The stars hung low in the night over the Indian village of Sand Town where a Cherokee chief lay in death. His widow, hugging her grief unto herself, sat staring into the fire.
There were only the cries of the whippoorwills and the requiems of the tree frogs that croaked a litany.
Death had been slow in coming to Shuttahsotee, the last chief of the Sand Town Indians who was known to his white friends as Jim Peckerwood. For weeks he had been confined to his bed and knew that soon he would enter the “Long Sleep”.
Almost daily, during this time, his friend Albert Siler had come to read the Bible to him and to pray with him. And on a recent visit the old chief had told Siler: “Shuttahsotee goin’ soon. Bury Shuttahsotee like a white man”. Siler promised him he would be buried like a white man. And then a few days later when Siler came to see him, the old chief looked out toward the setting sun and said: “This last time Shattahsotee see sun go behind mountain”.
During the night, the old chief died.
The funeral arrangements were made, and the next day they brought the body of the old Indian to the Siler family cemetery. The Rev. John A Deal, an Episcopalian clergyman, preached the funeral. A large gathering of Indians crowded the burial ground. Their white friends were there, too, paying a final tribute.
Following the funeral Siler went to see Cunstagi, the old chief’s widow. It was late afternoon and she was sitting in the doorway of the cabin gazing toward the sunset. “Shuttahsotee call Cunstagi,” she said. “Cunstagi go.”
He was not surprised when the old Indian’s son came to his house the next morning and said: “Cunstagi go to Shuttahsotee”. Siler said, “Was she sick?” And the son said, “No, She just sit in the doorway, Watch sun go, then she go.”
And once again, just a day after Shuttahsotee’s burial, the Indians of Sand Town and their white friends gathered at the Siler cemetery. They placed Cunstagi’s body beside Shuttahsotee.
And there they lie today, the old chief and his wife.
In 1932, a giant bolder of native granite that stands six feet tall. Carved into are the names of the old Indian couple and the date 1879. Church records show that they actually died in 1878.

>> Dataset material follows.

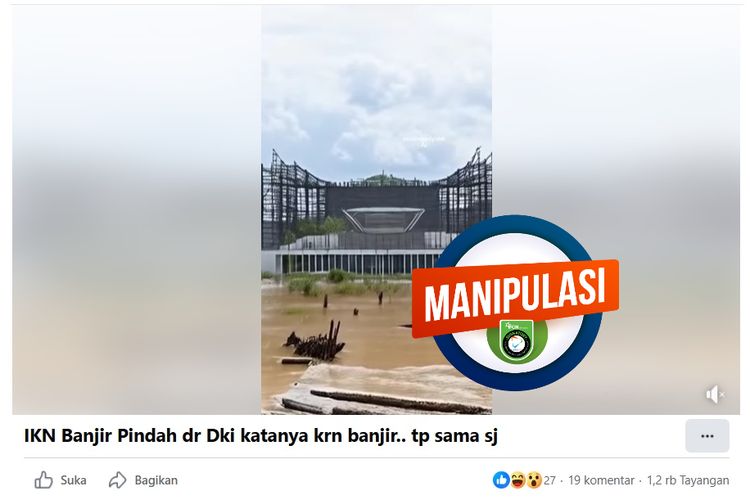
Task: Open the 19 komentar comments link
Action: (601, 480)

Shuttahsotee and Cunstagi were born in the mountains. In 1838 when the federal troops came in and rounded up all the Cherokee and started them off under protest to Oklahoma, Shuttahsotee and Cunstagi were among the masses. When the troops got the couple to Tennessee, they escaped and came back to their mountains. They eventually got a small tract of land on Muskrat Creek so the government could not move them again and they lived there until their deaths.